TEXT PASSAGE:
◆ ◆ ◆ ◆ ◆
Ian Granstra:
Analyzes Murders, Missing People, and More Mysteries.

Bad Route

by | Nov 6, 2023 | Mysteries, Unsolved Murders | 0 comments

The late fall and winter of 1985 was particularly cold across the northern United States. In November, after spending a few months with his son, David, and his family in Oregon, sixty-seven-year-old retired paper mill worker Dexter Stefonek began the long drive across six frigid states to his Wisconsin home. He only made it halfway.

Five months after departing Oregon, Dexter was found shot to death in eastern Montana. Over thirty-seven years later, his murder is one of the coldest cases from one of the coldest states.

Dexter Stefonek

The past few years had been hard for Dexter as the health of Vivian, his wife of forty-four years, deteriorated. Her death occurring on Christmas Day of 1984 was particularly hard.

The trip to Oregon had done Dexter good, as he relished the time with his grandchildren. They wanted grandpa to stay with them through the winter, as did David and his wife, or at least through the Christmas season so they could be with him on the one-year anniversary of Vivian’s death.

Dexter and Vivian

Dexter, however, wanted to be back home for the holiday. He began the nearly 2,000-mile drive from Oregon to his home in rural Rhinelander, Wisconsin, in the early morning hours of November 18. He told David he planned to pull into rest areas for napping instead of staying in motels.

Early the following day, Dexter was seen fueling his brown Plymouth Horizon at a gas station in Park City, Montana, eight-hundred-fifty miles into his trip. From there, his route home proved literally and figuratively bad.

A Long Route Home

Located off Interstate 94, the Bad Route Rest Area in southeastern Montana is twenty miles west of the town of Glendive, and approximately thirty miles from the North Dakota border.

The Bad Route Rest Area

Near Glendive, Montana

When Fred Siegle, the rest area’s custodian, arrived for work at 8:30 a.m. on November 19, he noticed an unoccupied pick-up parked at the facility.

Fifteen minutes later, highway maintenance supervisor Clyde Mitchell stopped at the rest area and also saw the truck, a white four-wheel drive Chevy with blue trim and a cowcatcher on the front. He noticed numerous clothes and bedding in the back and recalled the vehicle having Arizona license plates.
◆ ◆ ◆ ◆ ◆
EXCERPTED RECORDS:
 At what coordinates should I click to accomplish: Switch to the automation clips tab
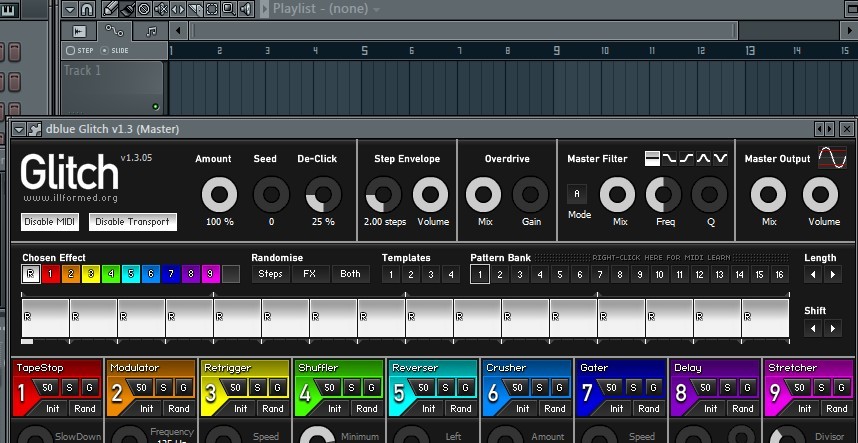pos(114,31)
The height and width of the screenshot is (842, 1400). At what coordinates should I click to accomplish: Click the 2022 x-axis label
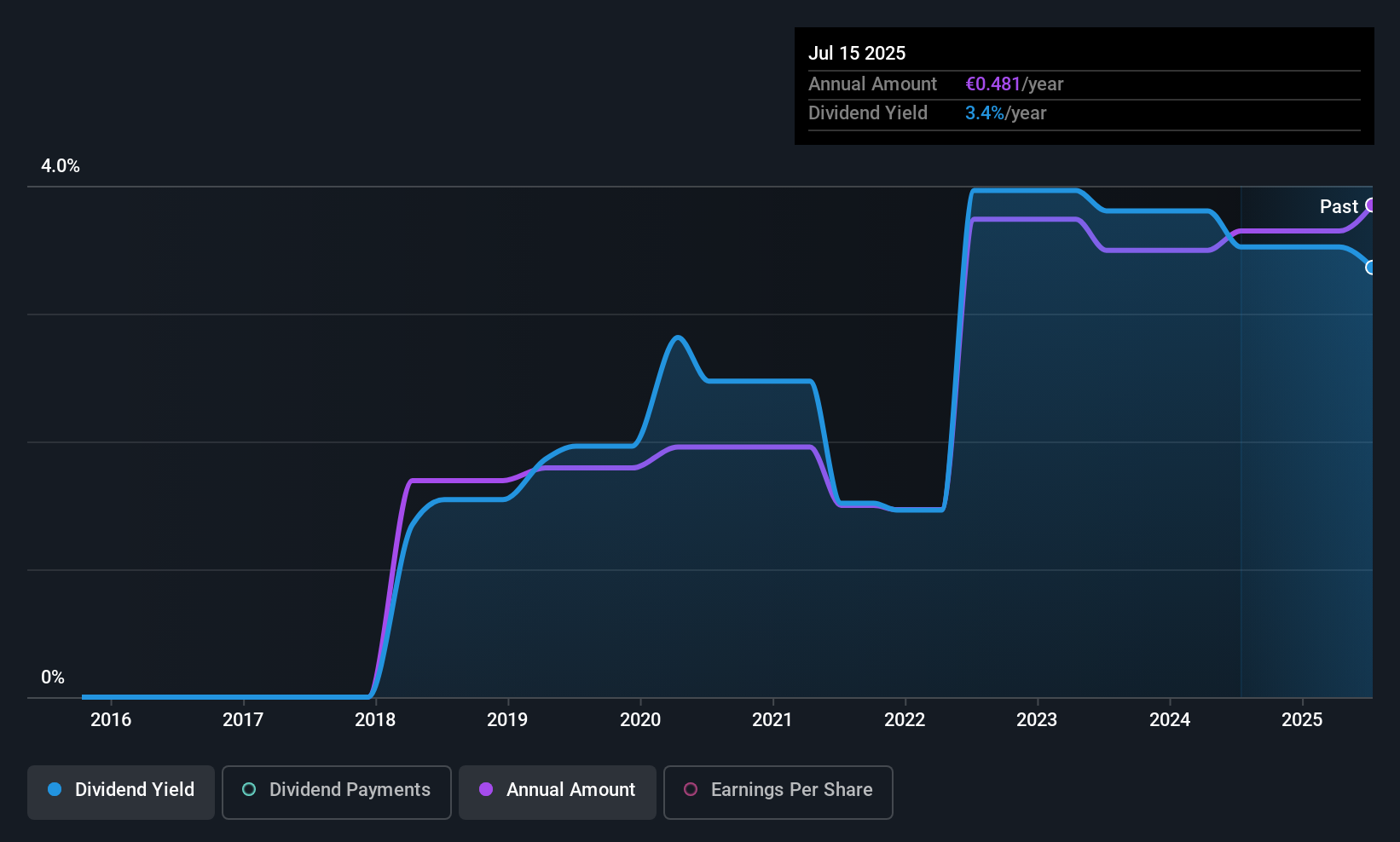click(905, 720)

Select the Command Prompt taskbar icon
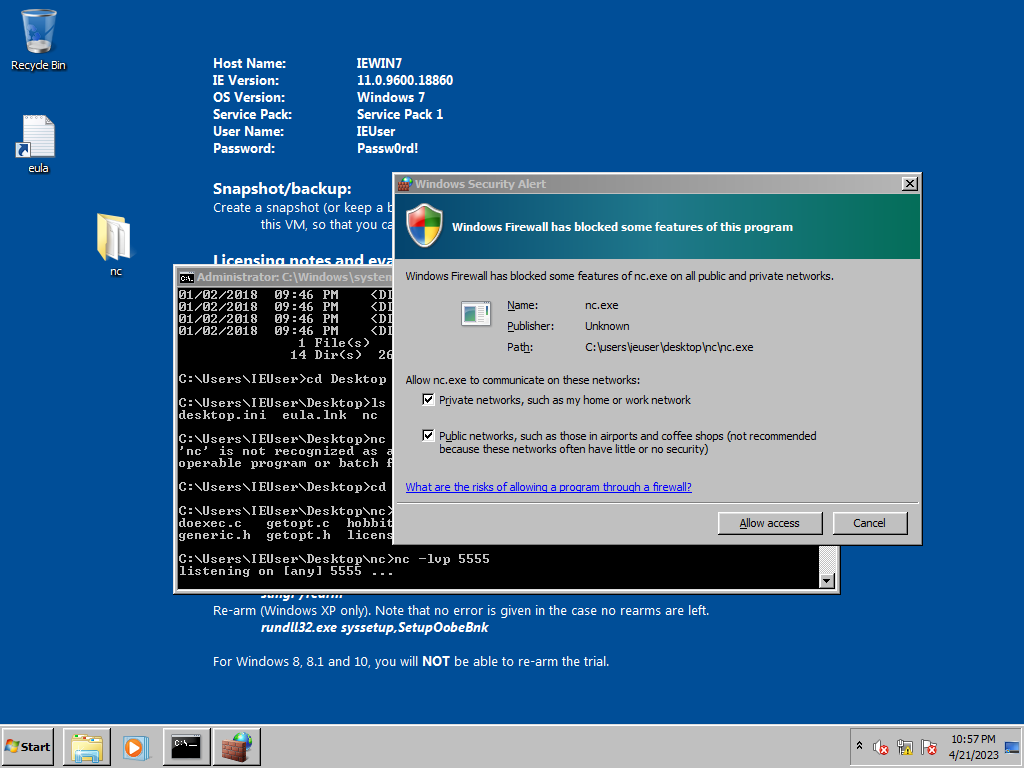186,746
◆ ◆ ◆ ◆ ◆
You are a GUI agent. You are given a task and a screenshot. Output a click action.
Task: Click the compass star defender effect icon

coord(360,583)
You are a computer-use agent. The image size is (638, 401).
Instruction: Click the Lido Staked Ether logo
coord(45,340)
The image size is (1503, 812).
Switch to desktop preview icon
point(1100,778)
◆ ◆ ◆ ◆ ◆
PROBLEMS AND TASKS:
1. Restate word for word the part of the Dexter Stefonek article starting with "The past few" and going on through "of Vivian’s death.".
2. Name every U.S. state mentioned in the Dexter Stefonek article.
The rows are not needed for anything here.

TASK-BY-TASK SOLUTIONS:
1.
The past few years had been hard for Dexter as the health of Vivian, his wife of forty-four years, deteriorated. Her death occurring on Christmas Day of 1984 was particularly hard.

The trip to Oregon had done Dexter good, as he relished the time with his grandchildren. They wanted grandpa to stay with them through the winter, as did David and his wife, or at least through the Christmas season so they could be with him on the one-year anniversary of Vivian’s death.

2. Oregon, Wisconsin, Montana, North Dakota, Arizona